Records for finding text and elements
>>>>

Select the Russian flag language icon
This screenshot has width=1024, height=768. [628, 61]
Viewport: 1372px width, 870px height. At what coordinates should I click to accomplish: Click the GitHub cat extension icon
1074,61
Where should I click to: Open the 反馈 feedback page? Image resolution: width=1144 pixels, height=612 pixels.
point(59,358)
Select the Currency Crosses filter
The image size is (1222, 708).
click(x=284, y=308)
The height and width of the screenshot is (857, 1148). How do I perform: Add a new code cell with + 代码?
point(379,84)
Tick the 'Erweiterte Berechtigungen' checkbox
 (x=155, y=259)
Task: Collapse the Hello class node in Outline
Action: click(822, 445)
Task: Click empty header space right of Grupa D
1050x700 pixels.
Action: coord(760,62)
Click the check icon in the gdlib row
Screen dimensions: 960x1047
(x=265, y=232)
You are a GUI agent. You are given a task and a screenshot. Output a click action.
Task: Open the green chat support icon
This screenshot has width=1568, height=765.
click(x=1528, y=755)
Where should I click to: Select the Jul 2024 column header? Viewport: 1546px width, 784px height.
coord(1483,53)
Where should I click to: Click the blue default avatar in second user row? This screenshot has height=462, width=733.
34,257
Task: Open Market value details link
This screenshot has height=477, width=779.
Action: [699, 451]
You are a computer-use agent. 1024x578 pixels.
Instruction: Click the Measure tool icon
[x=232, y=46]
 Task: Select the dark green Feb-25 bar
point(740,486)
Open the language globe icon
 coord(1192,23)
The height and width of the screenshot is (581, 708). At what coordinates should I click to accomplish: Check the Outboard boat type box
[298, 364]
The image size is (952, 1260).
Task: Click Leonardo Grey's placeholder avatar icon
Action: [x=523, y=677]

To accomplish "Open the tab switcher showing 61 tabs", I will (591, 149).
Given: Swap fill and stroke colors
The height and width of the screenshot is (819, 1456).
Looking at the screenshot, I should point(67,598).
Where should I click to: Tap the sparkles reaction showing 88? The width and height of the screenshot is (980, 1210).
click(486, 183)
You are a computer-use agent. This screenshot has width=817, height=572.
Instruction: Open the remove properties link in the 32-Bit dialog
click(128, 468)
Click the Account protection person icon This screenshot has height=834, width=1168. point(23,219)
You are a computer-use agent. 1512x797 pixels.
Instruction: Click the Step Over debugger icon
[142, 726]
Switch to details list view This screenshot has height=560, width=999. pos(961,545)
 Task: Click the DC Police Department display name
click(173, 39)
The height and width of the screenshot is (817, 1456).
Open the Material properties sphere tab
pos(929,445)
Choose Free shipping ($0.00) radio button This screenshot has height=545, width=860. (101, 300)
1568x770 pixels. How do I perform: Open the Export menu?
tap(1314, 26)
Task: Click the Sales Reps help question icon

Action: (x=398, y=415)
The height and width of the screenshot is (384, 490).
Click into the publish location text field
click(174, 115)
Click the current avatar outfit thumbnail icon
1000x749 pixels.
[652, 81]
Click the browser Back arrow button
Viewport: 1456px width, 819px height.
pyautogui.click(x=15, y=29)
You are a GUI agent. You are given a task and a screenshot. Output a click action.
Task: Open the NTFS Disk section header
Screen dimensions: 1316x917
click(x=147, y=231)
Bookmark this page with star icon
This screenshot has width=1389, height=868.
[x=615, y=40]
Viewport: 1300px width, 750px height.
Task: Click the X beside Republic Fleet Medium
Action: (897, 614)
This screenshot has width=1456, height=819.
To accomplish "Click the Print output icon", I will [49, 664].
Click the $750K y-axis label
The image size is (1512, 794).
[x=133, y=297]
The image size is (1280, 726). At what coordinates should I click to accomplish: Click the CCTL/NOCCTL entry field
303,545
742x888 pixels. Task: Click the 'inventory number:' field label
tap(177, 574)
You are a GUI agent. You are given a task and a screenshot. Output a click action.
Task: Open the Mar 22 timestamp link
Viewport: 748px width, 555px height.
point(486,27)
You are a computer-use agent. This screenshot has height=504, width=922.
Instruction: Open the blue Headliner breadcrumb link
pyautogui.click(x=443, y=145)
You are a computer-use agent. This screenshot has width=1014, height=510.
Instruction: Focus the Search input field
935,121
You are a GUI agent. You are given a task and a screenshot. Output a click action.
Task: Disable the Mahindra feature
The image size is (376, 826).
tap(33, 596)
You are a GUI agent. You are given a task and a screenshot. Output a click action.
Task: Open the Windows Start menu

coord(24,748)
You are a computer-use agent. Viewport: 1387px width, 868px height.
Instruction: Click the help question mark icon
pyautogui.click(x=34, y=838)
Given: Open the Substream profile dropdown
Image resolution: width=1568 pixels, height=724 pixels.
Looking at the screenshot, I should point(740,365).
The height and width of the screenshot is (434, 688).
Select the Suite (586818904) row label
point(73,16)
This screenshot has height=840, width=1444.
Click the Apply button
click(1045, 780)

<<<<

> _Task description_:
Copy out everything from the line containing "Given: Swap fill and stroke colors" down to the line containing "click(486, 183)", keeping every line unchanged.

> _Written solution_:
Given: Swap fill and stroke colors
The height and width of the screenshot is (819, 1456).
Looking at the screenshot, I should point(67,598).
Where should I click to: Tap the sparkles reaction showing 88? The width and height of the screenshot is (980, 1210).
click(486, 183)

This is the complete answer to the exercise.